╭─ Data shown

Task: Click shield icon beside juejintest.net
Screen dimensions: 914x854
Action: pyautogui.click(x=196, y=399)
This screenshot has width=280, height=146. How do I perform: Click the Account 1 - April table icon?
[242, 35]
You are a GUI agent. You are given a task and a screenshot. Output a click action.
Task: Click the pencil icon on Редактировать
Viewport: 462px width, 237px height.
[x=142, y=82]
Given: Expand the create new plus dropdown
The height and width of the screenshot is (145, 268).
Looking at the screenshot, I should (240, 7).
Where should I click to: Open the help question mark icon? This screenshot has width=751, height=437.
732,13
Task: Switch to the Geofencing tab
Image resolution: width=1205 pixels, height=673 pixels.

╰─
╭─ Data shown

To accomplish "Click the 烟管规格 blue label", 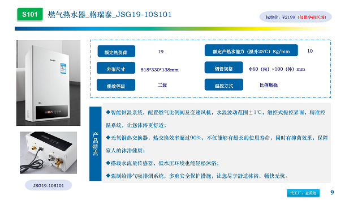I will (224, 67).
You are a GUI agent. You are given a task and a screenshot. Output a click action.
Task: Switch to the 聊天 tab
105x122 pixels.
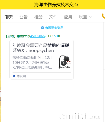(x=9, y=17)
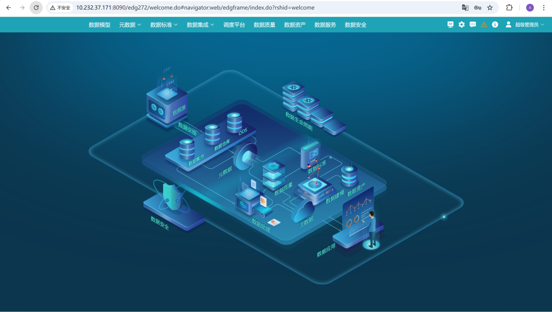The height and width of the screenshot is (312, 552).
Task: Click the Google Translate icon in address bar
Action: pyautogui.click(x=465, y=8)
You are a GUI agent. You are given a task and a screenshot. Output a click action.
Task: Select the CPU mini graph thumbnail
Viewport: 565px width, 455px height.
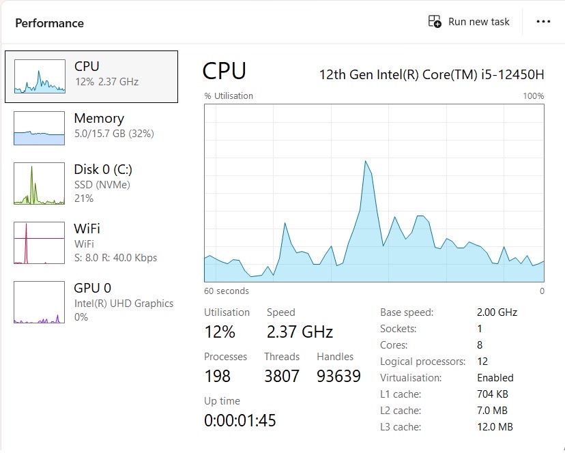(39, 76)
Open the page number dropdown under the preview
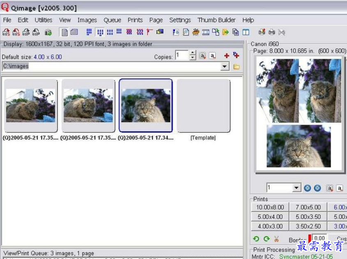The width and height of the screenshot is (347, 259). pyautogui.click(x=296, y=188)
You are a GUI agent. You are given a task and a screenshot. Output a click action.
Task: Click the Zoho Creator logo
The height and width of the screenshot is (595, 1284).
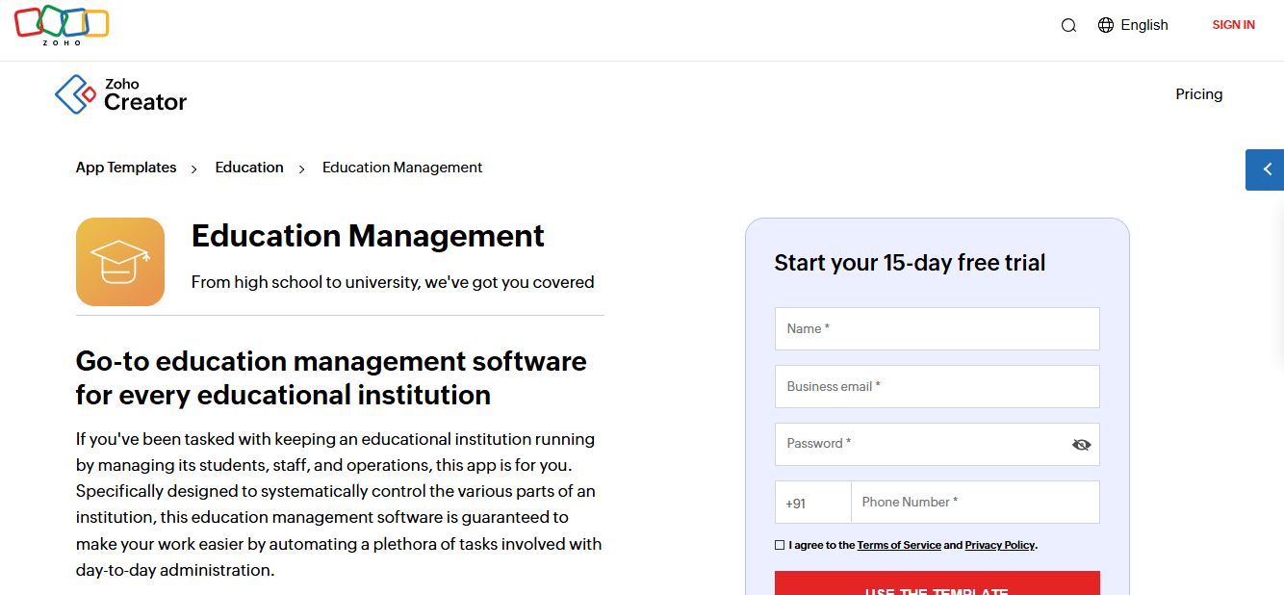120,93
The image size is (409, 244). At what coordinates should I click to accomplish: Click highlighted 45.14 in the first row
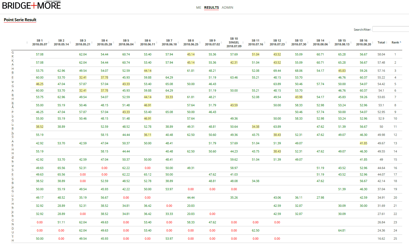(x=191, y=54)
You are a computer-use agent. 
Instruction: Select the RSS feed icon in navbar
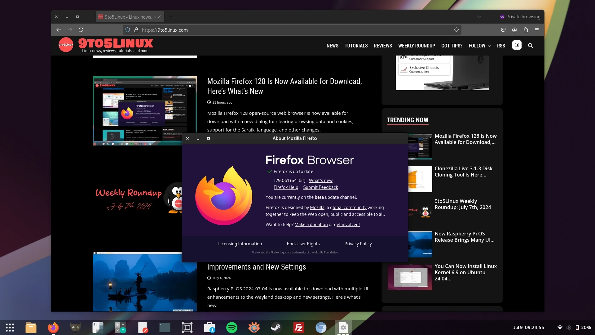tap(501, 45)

╰─

## Required action
Your answer should be the lines above from the one containing "The height and width of the screenshot is (145, 268)." through the one containing "Image resolution: width=1205", copied exactly and with both ends kept.

## Worked solution
The height and width of the screenshot is (145, 268).
Looking at the screenshot, I should (240, 7).
Where should I click to: Open the help question mark icon? This screenshot has width=751, height=437.
732,13
Task: Switch to the Geofencing tab
Image resolution: width=1205 pixels, height=673 pixels.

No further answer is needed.